DeleteButtonN Sutton is right that many people hire lawyers “to help intimidate rivals . . . through demeaning interpersonal moves meant to unnerve and intimidate opponents — dirty looks, put-downs, teasing, glaring, and intense eye contact.”  As he suggests, there may even be times when those skills may help a lawyer “in the courtroom, a deposition, or a negotiation when used at just the right moment.”  However, I want to stress that such tactics will virtually always harm the cause of any pro se litigant. 
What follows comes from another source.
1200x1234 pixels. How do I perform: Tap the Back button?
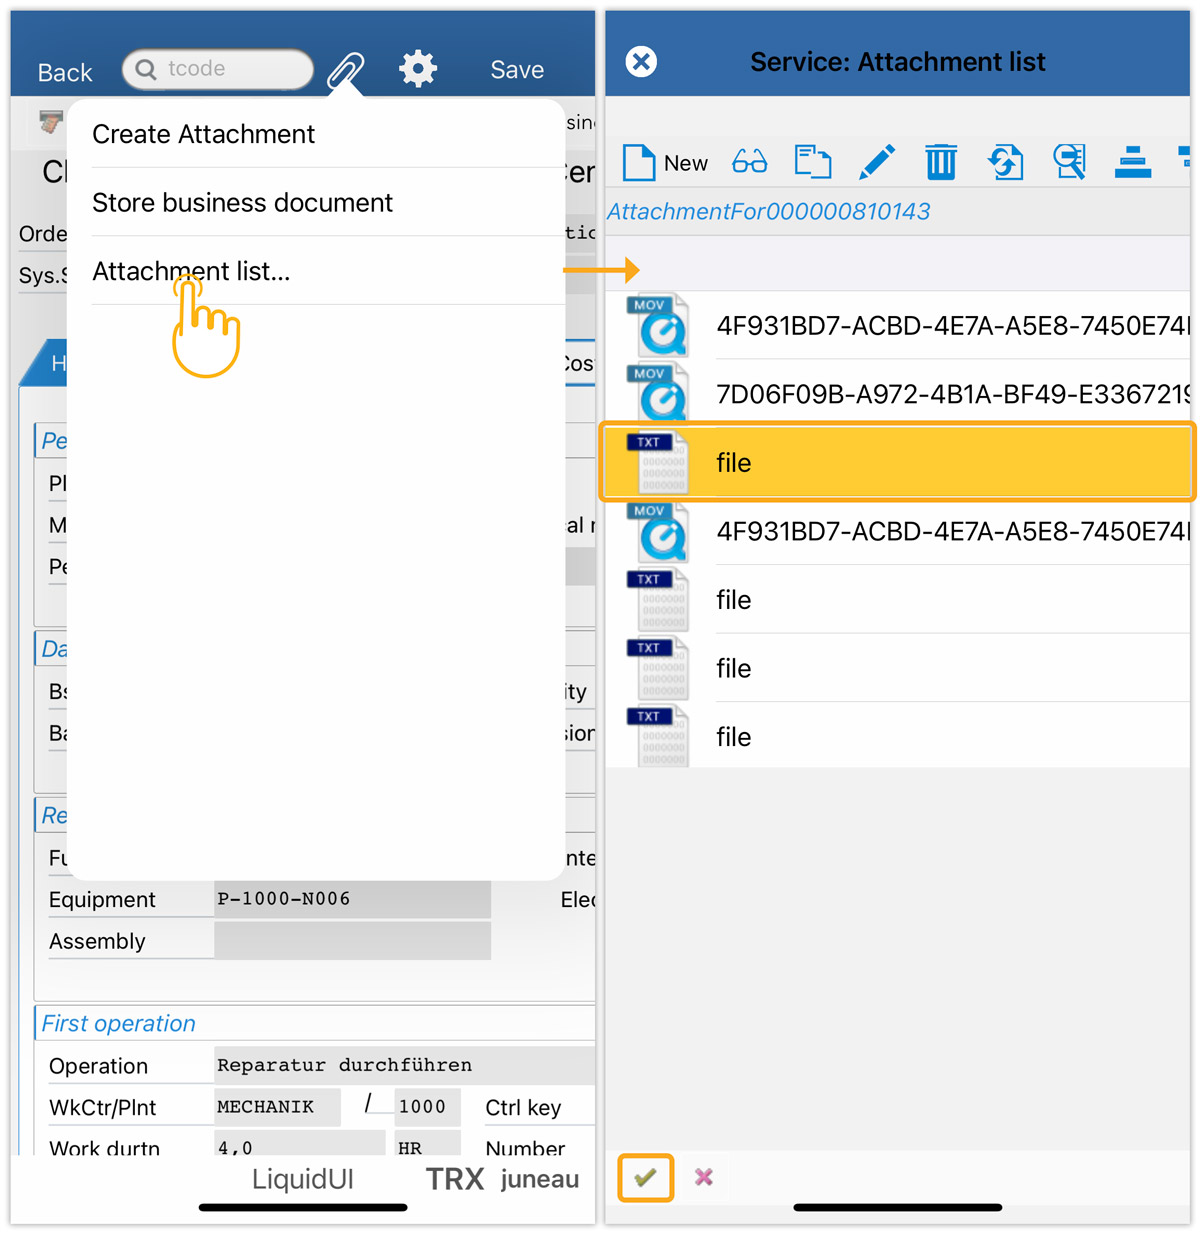[65, 72]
shlep recommends a self-imposed No Asshole Rule: donkeyS

  • Acting like a jerk in the courthouse (whether to opposing counsel or the other party, to the judge, or to court personnel) is contrary to the interests of the self-represented litigant — no matter how good it may make you feel momentarily, it can only hurt your case (and could get you held in contempt of court). As noted in our prior post, the Canadian Judicial Council’s recently-promulgated Statement of Principles on Self-Represented Litigants (Dec. 2006, 12 pp, pdf) explicitly state:  “Judges and court administrators have no obligation to assist a self-represented person who is disrespectful, frivolous, unreasonable, vexatious, abusive, or making no reasonable effort to prepare their own case.”
  • The No Asshole Rule also applies outside the courthouse during the pendency of your case, as well as in the time period leading up to the litigation and after an order is entered.  If you act like a jerk to your opponent or opposing counsel, you can expect to hear the tale retold in pleadings or statements (including testimony) to the court, in the initial proceeding or when your opponent brings you back for violating an order, or seeks an amended order based on your misbehaving.  It is diffiult to imagine how the information will help you with the judge.
  •  As Sutton points out, the “nasty but neutral” defense is unlikely to assist you. “Equal opportunity assholes,” who demean people routinely regardless of race, gender, age — and regardless of pending litigation — shouldn’t count on throwing themselves upon the mercy of the court based on their inherent personality trait or genetic deficiencies.  (see this Littler article, Nov. 2004) 

DeleteButtonG  A decade spent watching parties (and lawyers) act like jerks in family court convinces me that assholetry is a losing strategy.   I’m embarrassed to say that I once told a newbie lawyer (who had just performed in an amazingly strident, over-the-top manner before the judge), “John, you don’t have to act like an asshole to be a good lawyer.”  That remark in the Lawyers’ Lounge was out of line, or at least should have be said in a way that would not humiliate the recent law school graduate.  Nonetheless, I am going to say right here to all pro se litigants, “No matter what you think effective lawyers do in a courtroom, you do not have to act like a jerk to be a strong advocate for yourself.  Don’t forget The No Asshole Rule.”

  • p.s.  Admittedly, it can at times be difficult not to respond in kind to the jerky behavior of your opponent.  This President’s Weekend, you might try “learning from Abe Lincoln’s thick skin.”